Stored items
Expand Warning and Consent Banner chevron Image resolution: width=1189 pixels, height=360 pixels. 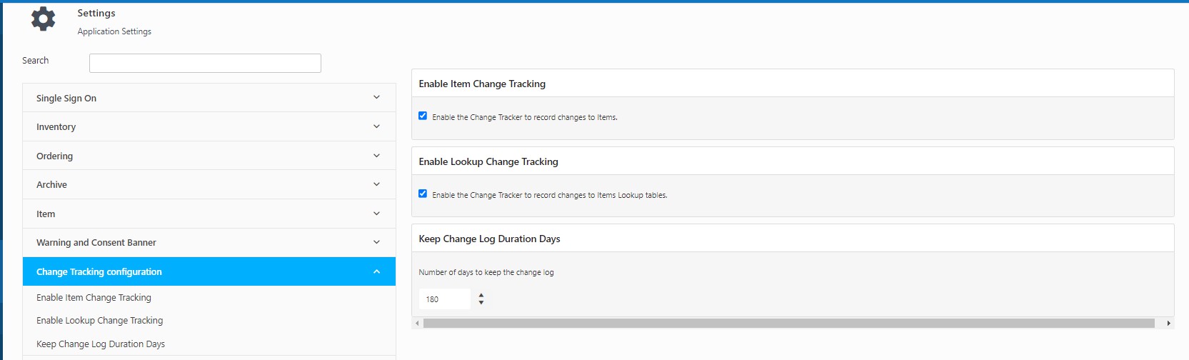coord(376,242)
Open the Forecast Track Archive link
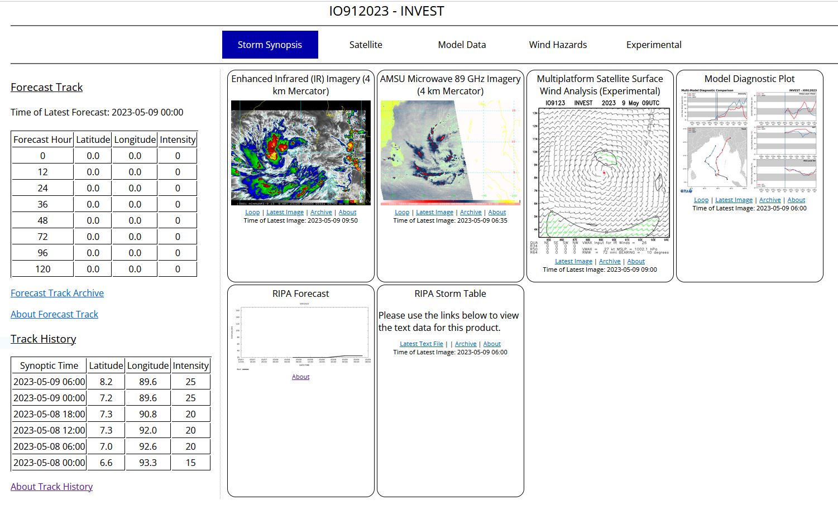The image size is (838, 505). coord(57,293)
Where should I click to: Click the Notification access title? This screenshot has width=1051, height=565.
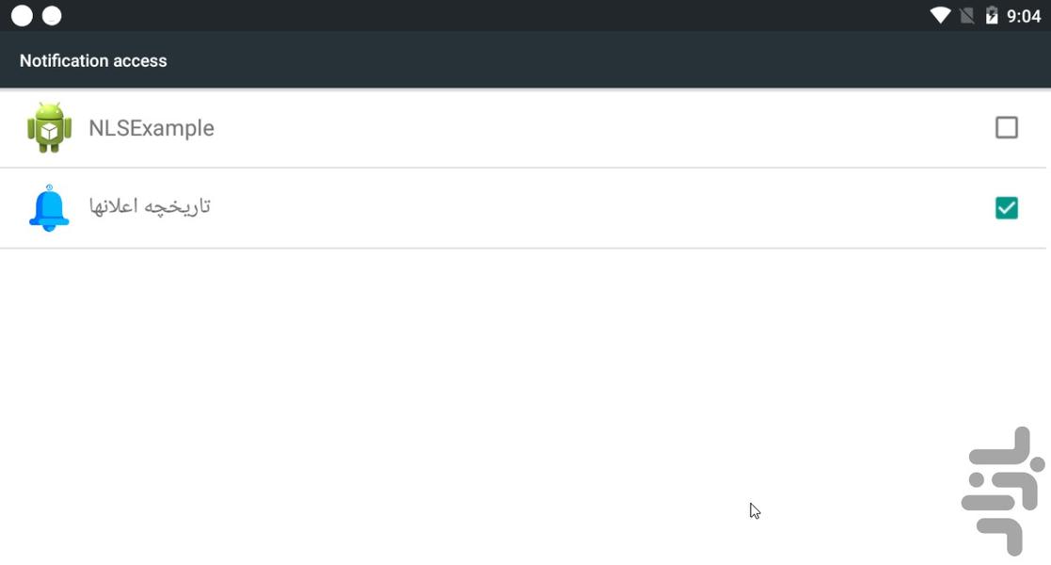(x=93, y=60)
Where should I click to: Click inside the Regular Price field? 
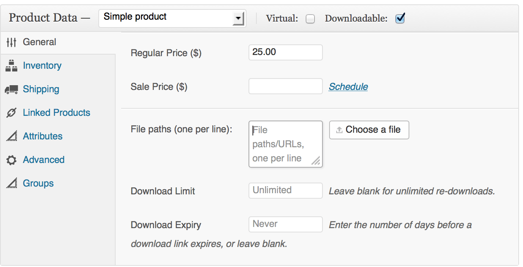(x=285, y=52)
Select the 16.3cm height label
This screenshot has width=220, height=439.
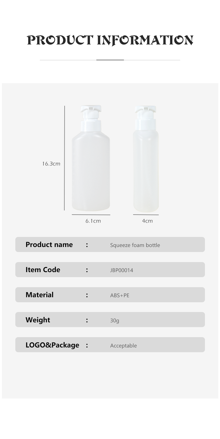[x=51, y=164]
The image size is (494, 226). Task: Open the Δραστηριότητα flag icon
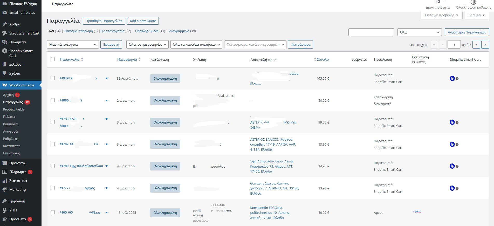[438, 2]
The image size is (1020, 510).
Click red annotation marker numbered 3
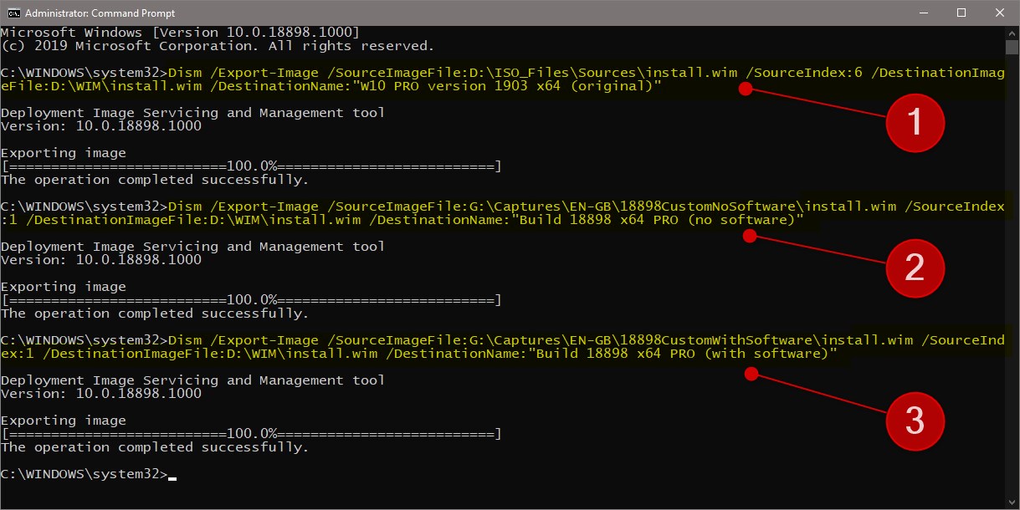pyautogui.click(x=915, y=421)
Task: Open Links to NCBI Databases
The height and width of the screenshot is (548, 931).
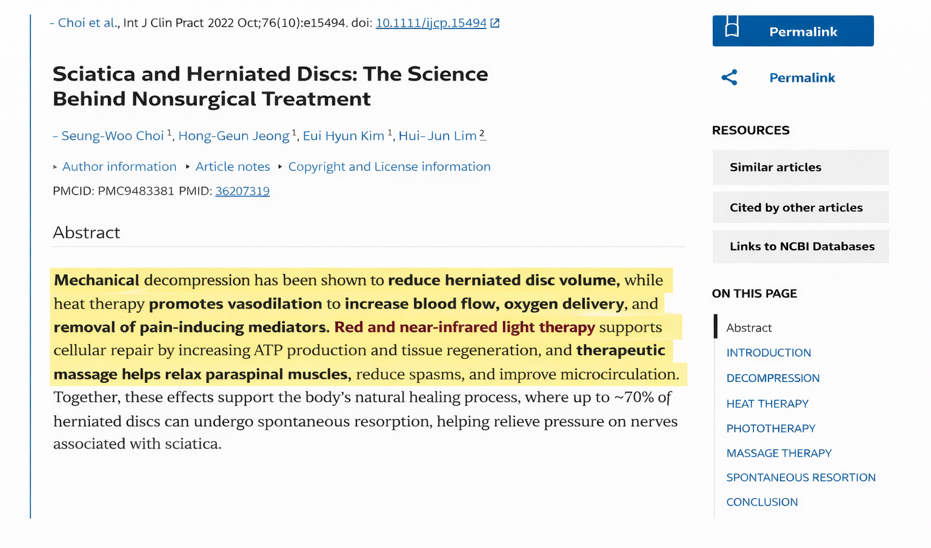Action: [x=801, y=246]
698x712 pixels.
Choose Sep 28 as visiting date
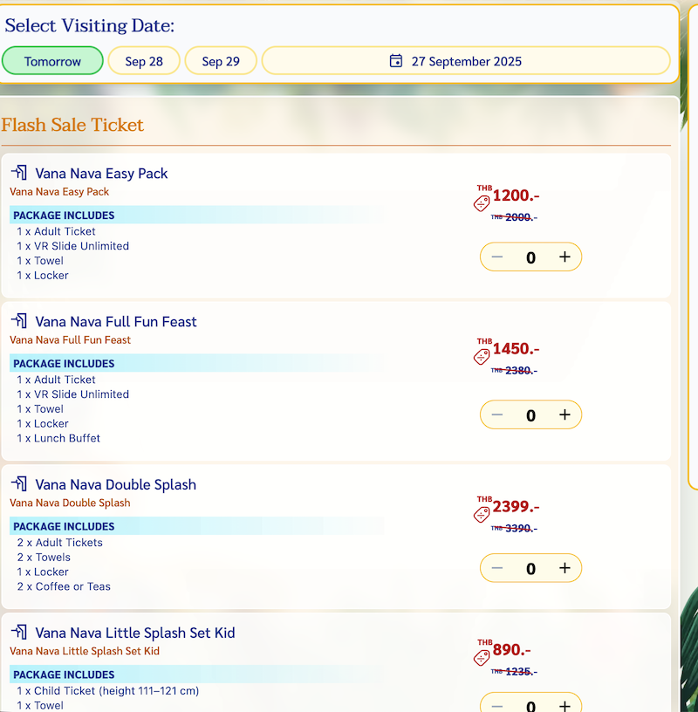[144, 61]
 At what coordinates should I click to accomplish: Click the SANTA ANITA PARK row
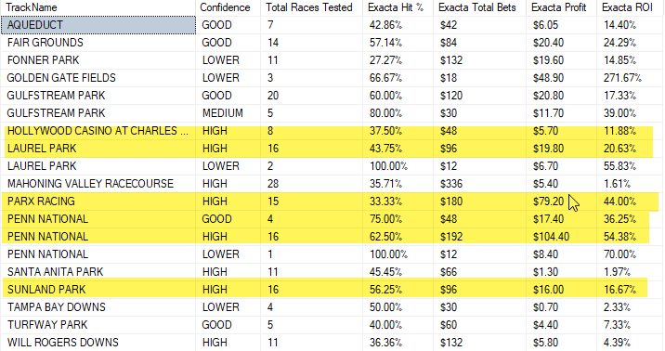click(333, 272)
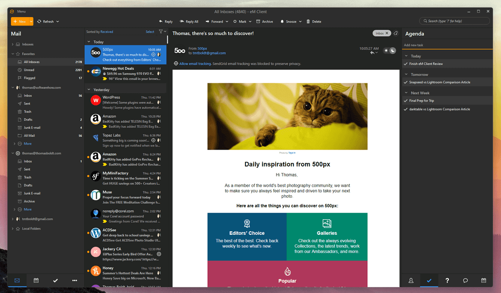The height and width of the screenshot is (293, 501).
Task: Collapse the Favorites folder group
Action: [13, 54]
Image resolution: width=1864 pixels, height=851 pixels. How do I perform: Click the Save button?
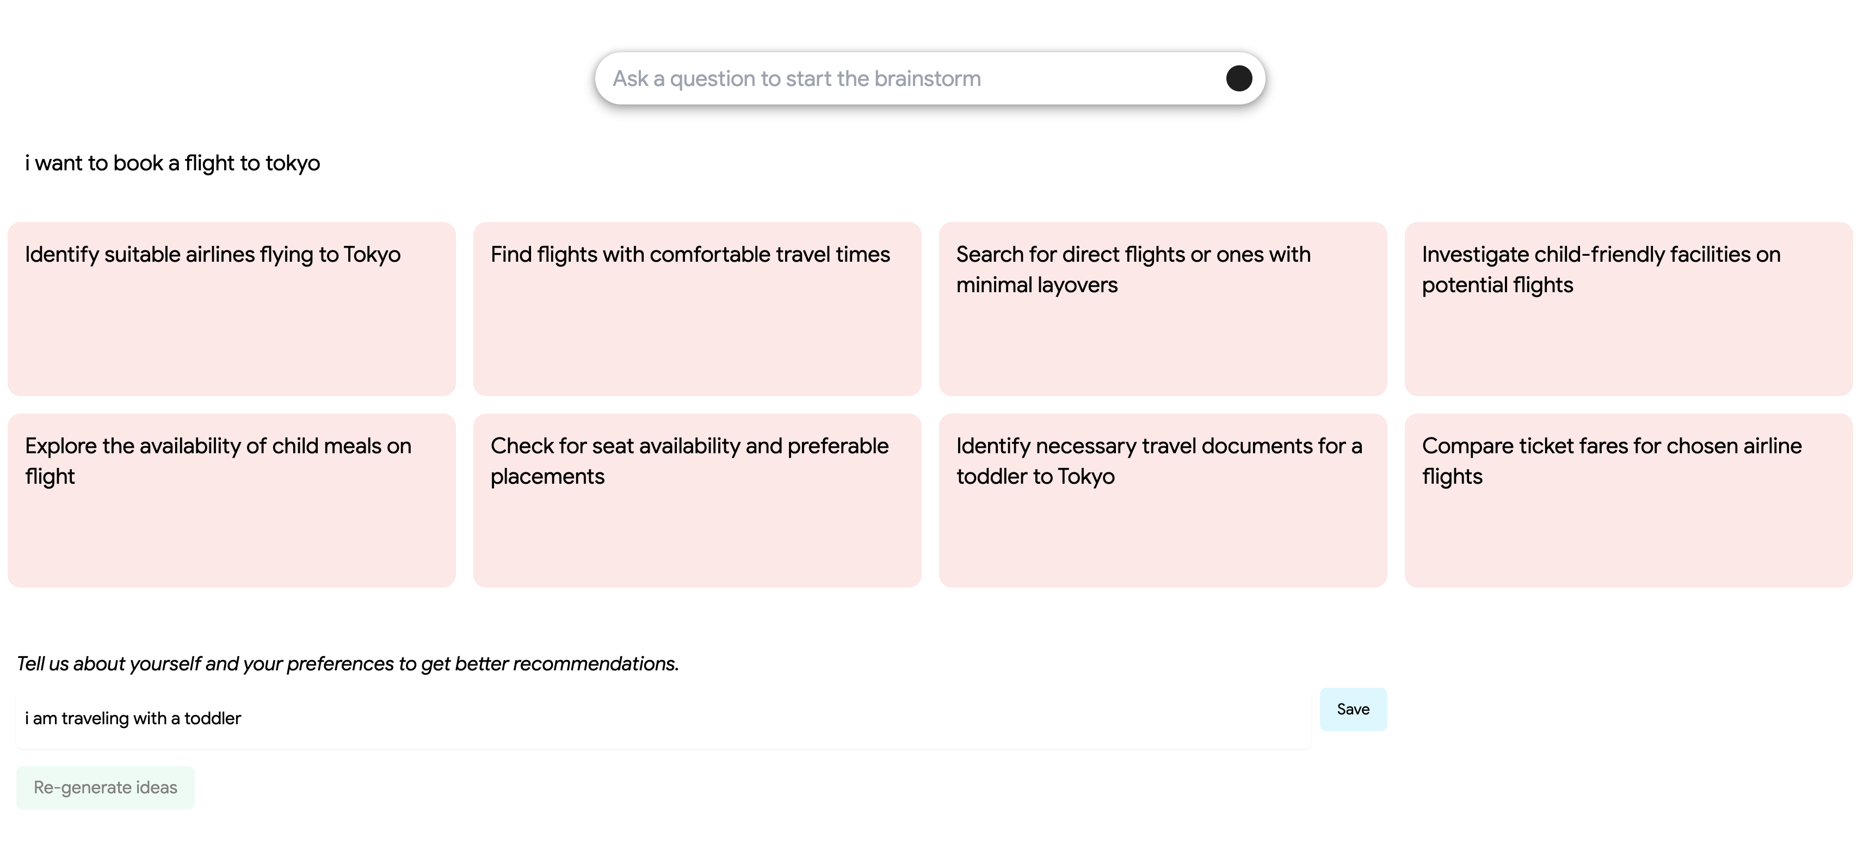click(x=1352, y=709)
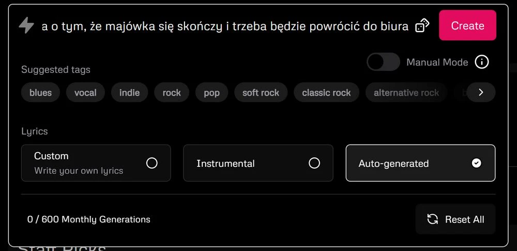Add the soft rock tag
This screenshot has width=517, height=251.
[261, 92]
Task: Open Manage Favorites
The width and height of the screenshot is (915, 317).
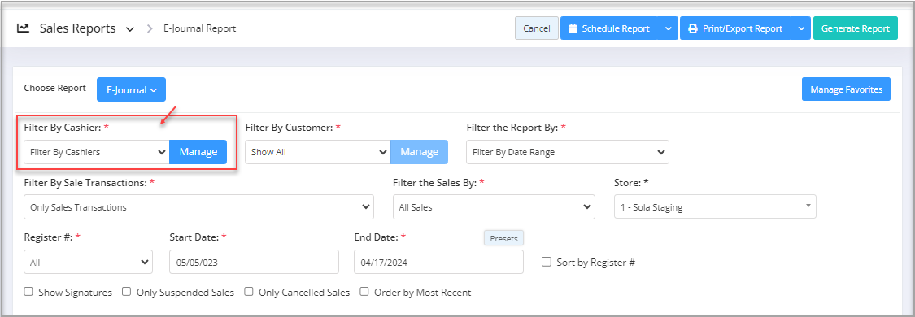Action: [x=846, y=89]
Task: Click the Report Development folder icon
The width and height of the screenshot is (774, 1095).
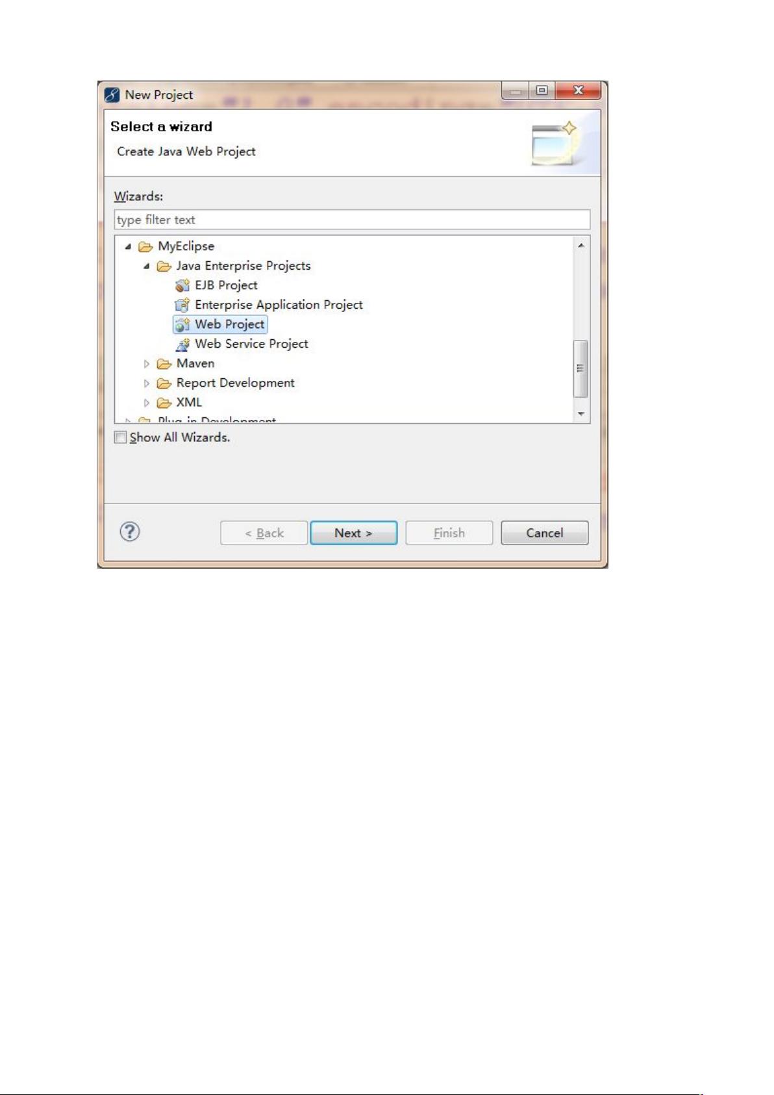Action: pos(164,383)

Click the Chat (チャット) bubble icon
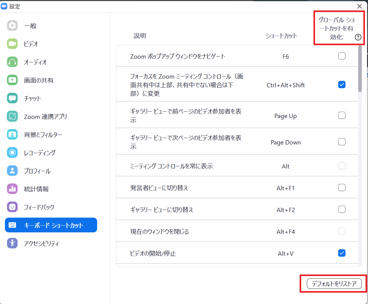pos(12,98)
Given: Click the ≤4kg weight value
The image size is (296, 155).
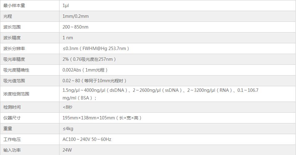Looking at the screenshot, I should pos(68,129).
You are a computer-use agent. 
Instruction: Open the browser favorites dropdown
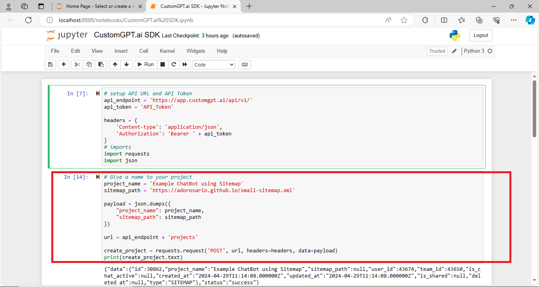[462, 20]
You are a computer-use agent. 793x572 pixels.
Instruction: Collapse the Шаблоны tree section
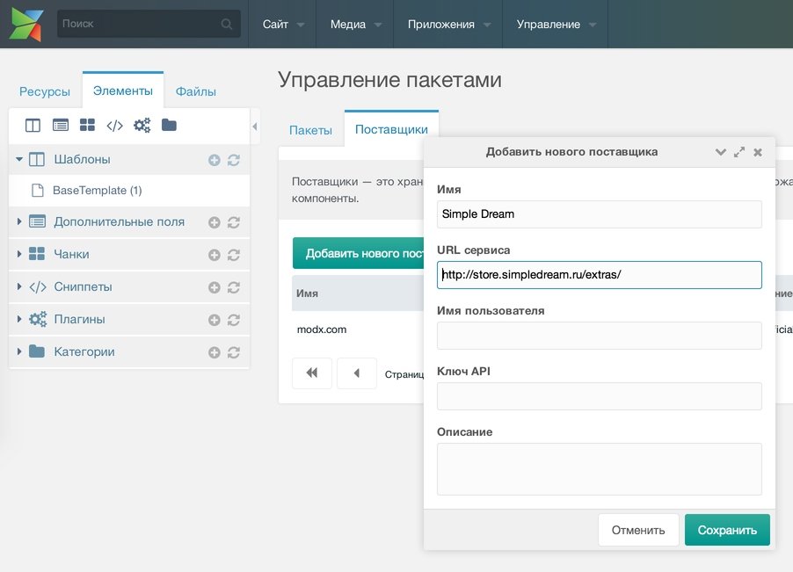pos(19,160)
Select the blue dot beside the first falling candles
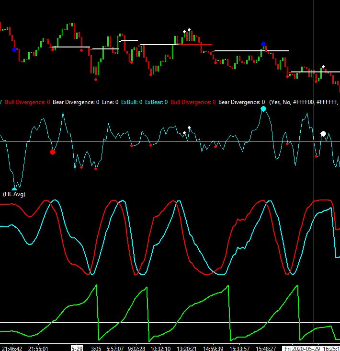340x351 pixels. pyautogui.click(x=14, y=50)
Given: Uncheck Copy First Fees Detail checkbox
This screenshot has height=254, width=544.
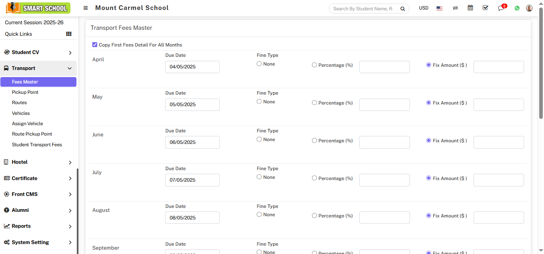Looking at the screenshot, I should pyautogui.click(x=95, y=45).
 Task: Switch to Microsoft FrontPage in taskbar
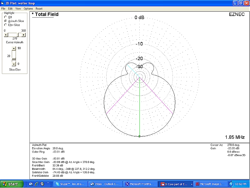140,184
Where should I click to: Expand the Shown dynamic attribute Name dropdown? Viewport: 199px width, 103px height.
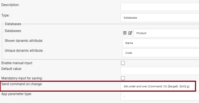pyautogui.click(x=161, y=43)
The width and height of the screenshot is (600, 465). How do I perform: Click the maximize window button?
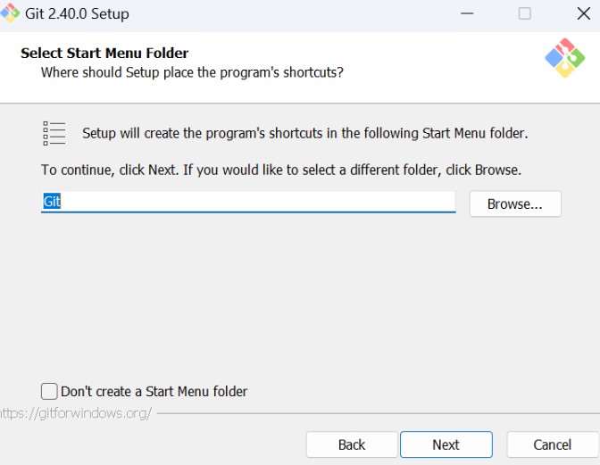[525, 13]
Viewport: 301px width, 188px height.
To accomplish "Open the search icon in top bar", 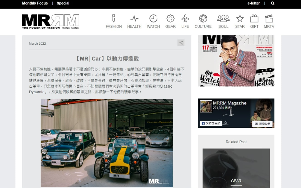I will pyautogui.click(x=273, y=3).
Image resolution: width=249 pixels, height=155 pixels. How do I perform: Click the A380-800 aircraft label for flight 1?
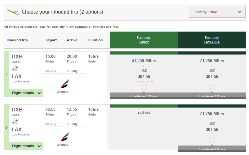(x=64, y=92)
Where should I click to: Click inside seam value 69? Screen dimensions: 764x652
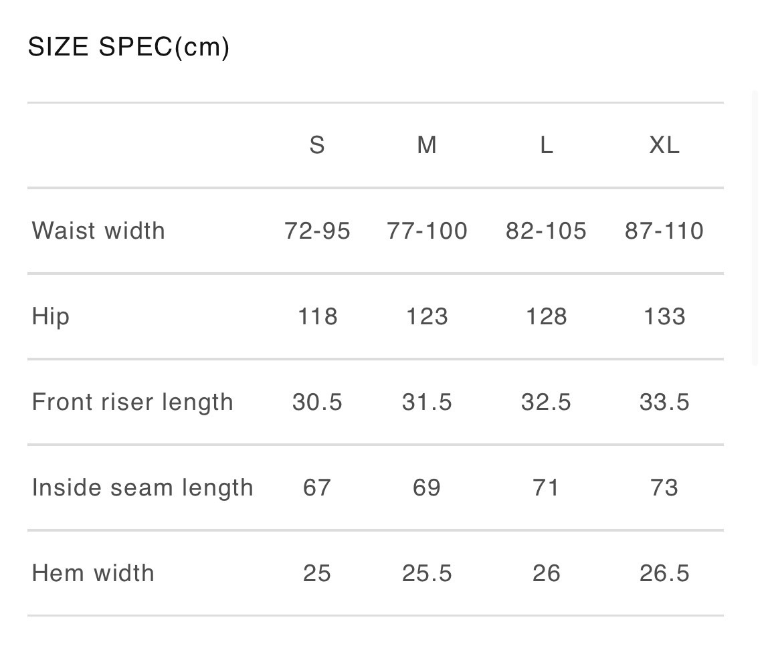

**Problem description**:
Copy out every line of the data that includes "agent".

**Problem solution**:
You are a computer-use agent. 
You are a computer-use agent. 793x572 pixels.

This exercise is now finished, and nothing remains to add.